OPDRACHT: Schrijf het stuk uit het fragment over Frans over dat begint bij de woorden "Ik kan me helemaal" en eindigt na "de buitenwereld krijgt.". Verruil daarin "maaimachine" voor "grasmaaier".

Ik kan me helemaal vinden in je vergelijking van PJ en de muis, met Frans en Lomark. Maar Frans is natuurlijk door zijn ongeluk al een buitenstaander, een kijker geworden. Door zijn fascinatie met de Japanse samoerai kunst meent hij sterker te zijn dan een maaimachine - en blijkt dat natuurlijk niet te zijn. Daarom kiest hij eerst voor de weg van de pen - de buitenstaander, de geschiedschrijver. Pas wanneer hij ouder wordt, en met name door zijn verliefdheid op PJ, wil hij een deelnemer worden aan het leven. Uiteindelijk kiest hij dan voor de weg van het zwaard ("Francois le Bras"), waardoor hij een plek in de buitenwereld krijgt.

Opgeslagen gegevens:
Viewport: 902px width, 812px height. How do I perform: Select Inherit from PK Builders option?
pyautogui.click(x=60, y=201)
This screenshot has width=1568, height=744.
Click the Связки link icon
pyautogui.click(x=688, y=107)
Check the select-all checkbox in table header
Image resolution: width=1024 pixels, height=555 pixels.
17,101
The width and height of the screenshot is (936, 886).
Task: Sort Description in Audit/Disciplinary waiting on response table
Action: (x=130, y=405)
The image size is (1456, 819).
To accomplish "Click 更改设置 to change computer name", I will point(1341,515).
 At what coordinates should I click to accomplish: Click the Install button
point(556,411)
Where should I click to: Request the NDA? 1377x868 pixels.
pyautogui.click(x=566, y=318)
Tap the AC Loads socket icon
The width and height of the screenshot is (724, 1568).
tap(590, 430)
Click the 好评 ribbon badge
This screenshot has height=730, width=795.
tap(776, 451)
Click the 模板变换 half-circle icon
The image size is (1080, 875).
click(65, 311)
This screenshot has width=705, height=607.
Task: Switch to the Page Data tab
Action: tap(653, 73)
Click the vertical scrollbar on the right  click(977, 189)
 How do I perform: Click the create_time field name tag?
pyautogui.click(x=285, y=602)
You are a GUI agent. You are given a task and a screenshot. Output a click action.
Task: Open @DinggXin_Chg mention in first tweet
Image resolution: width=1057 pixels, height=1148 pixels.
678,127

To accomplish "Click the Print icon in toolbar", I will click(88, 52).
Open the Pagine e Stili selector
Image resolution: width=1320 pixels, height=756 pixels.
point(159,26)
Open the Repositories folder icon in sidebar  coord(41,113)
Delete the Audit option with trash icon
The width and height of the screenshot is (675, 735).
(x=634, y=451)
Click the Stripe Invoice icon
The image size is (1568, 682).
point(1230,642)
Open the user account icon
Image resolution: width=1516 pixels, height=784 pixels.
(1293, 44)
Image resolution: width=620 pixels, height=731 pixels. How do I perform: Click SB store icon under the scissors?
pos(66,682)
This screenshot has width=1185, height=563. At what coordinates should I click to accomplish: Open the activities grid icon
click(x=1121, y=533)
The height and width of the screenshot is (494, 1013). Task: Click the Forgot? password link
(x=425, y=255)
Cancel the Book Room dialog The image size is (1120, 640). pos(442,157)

VERWACHT ANTWOORD:
Ik kan me helemaal vinden in je vergelijking van PJ en de muis, met Frans en Lomark. Maar Frans is natuurlijk door zijn ongeluk al een buitenstaander, een kijker geworden. Door zijn fascinatie met de Japanse samoerai kunst meent hij sterker te zijn dan een grasmaaier - en blijkt dat natuurlijk niet te zijn. Daarom kiest hij eerst voor de weg van de pen - de buitenstaander, de geschiedschrijver. Pas wanneer hij ouder wordt, en met name door zijn verliefdheid op PJ, wil hij een deelnemer worden aan het leven. Uiteindelijk kiest hij dan voor de weg van het zwaard ("Francois le Bras"), waardoor hij een plek in de buitenwereld krijgt.